[[ Records shown, beginning ]]

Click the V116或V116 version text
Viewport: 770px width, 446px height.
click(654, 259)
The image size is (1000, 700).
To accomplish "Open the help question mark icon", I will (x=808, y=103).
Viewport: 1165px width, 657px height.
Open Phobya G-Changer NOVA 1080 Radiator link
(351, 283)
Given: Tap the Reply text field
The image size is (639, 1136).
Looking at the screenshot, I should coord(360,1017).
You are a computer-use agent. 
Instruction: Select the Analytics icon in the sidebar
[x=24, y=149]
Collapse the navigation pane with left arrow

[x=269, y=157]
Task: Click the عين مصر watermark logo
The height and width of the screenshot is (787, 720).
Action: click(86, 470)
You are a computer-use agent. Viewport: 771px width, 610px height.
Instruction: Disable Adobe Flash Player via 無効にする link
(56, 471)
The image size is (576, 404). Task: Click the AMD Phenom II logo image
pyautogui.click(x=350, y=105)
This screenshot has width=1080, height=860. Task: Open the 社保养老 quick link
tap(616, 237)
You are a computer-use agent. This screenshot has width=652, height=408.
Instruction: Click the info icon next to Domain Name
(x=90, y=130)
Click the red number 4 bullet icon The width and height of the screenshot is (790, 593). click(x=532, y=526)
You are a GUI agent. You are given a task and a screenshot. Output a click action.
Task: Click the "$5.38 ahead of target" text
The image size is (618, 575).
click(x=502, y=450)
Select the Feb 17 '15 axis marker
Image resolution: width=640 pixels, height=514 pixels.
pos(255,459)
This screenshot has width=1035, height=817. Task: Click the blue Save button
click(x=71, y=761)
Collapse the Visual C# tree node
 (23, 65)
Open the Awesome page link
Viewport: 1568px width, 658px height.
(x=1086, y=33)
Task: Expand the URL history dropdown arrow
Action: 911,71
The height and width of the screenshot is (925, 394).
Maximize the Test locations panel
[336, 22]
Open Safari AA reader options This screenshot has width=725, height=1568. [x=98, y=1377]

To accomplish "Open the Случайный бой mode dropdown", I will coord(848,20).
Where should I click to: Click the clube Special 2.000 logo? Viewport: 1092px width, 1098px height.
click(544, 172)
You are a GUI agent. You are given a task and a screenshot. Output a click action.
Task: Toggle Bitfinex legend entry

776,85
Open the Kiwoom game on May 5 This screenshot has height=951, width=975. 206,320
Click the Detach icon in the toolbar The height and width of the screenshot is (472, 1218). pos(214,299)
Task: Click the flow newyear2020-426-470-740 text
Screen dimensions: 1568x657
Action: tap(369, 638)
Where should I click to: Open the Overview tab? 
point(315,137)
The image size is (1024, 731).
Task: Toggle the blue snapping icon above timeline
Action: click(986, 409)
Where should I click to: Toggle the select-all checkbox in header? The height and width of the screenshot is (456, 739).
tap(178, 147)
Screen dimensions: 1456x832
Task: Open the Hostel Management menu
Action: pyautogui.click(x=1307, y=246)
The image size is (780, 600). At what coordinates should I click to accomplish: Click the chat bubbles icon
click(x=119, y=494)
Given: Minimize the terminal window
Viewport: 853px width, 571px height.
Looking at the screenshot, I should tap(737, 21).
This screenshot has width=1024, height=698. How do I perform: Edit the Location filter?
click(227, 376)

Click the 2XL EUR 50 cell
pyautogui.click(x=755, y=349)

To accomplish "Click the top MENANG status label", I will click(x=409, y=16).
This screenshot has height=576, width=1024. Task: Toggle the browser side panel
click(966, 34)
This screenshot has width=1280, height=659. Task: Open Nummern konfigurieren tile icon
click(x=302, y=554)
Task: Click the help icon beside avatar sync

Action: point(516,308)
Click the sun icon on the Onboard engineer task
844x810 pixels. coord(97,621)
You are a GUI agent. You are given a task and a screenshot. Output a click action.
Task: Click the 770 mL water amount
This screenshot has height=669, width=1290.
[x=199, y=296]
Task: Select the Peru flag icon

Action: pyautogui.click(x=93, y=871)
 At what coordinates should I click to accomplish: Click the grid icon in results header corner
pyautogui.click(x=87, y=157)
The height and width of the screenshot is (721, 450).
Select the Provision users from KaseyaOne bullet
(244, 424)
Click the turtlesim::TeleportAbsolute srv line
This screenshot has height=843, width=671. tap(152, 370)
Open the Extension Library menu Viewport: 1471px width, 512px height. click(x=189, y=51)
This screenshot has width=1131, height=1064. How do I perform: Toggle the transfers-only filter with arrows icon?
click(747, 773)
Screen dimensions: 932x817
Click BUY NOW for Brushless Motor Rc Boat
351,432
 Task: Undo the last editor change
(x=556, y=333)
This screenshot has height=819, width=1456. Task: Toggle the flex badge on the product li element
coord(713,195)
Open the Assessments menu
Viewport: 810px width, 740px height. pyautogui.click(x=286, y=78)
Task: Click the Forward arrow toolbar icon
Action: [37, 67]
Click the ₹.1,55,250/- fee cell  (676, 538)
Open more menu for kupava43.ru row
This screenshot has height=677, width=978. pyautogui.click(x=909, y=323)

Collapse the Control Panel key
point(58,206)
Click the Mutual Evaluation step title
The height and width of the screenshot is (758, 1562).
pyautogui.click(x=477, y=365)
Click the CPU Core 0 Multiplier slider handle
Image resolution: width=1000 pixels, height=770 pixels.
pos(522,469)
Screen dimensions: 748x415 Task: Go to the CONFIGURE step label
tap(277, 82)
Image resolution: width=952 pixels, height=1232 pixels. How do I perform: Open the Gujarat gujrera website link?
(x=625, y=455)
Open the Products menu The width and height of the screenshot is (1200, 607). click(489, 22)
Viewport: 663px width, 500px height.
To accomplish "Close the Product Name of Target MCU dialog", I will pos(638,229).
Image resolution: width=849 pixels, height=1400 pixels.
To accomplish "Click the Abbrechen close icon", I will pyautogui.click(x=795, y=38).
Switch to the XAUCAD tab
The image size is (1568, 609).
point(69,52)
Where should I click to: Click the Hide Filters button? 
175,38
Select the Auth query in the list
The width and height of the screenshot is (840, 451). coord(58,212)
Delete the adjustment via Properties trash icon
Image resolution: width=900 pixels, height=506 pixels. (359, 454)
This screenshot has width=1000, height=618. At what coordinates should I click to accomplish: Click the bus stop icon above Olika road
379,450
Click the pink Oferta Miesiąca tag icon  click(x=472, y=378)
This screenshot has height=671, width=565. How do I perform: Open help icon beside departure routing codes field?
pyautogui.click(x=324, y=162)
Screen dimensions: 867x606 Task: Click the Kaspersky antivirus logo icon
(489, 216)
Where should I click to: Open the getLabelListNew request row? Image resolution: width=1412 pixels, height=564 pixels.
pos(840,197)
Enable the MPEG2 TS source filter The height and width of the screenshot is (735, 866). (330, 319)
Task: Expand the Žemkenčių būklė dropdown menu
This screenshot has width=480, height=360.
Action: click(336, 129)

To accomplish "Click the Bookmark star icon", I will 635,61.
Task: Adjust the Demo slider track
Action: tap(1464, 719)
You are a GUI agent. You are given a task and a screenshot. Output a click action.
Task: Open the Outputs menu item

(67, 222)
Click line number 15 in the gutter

[[ Records shown, end ]]

__About this exercise__: Whenever a line of the entries contains the string "text", copy that line.

__Answer to this problem__:
Click the V116或V116 version text
Given: Tap the Reply text field
Task: Click the "$5.38 ahead of target" text
Task: Click the flow newyear2020-426-470-740 text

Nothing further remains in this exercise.